START Records to use

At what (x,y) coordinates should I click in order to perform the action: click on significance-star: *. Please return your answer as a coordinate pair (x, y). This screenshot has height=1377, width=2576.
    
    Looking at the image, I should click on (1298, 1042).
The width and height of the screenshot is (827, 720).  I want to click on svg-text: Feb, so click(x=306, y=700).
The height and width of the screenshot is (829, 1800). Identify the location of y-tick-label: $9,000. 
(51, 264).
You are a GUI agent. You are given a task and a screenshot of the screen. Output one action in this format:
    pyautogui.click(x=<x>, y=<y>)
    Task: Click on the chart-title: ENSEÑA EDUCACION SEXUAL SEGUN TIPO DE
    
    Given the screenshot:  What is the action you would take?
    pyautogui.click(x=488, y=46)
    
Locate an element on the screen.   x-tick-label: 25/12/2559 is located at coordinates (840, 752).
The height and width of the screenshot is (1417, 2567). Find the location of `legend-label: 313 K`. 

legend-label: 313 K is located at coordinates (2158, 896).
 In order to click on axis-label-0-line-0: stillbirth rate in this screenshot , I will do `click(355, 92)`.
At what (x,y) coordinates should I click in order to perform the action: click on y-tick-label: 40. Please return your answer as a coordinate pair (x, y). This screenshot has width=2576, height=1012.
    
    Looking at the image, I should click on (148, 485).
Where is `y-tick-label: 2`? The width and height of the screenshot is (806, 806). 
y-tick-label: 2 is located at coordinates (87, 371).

END Records to use

*Exercise*
Can you copy everything in the listing from its start down to the line containing "Looking at the image, I should click on (1298, 1042).", keeping both ends and every character as it appears?

*Reply*
At what (x,y) coordinates should I click in order to perform the action: click on significance-star: *. Please return your answer as a coordinate pair (x, y). This screenshot has height=1377, width=2576.
    
    Looking at the image, I should click on (1298, 1042).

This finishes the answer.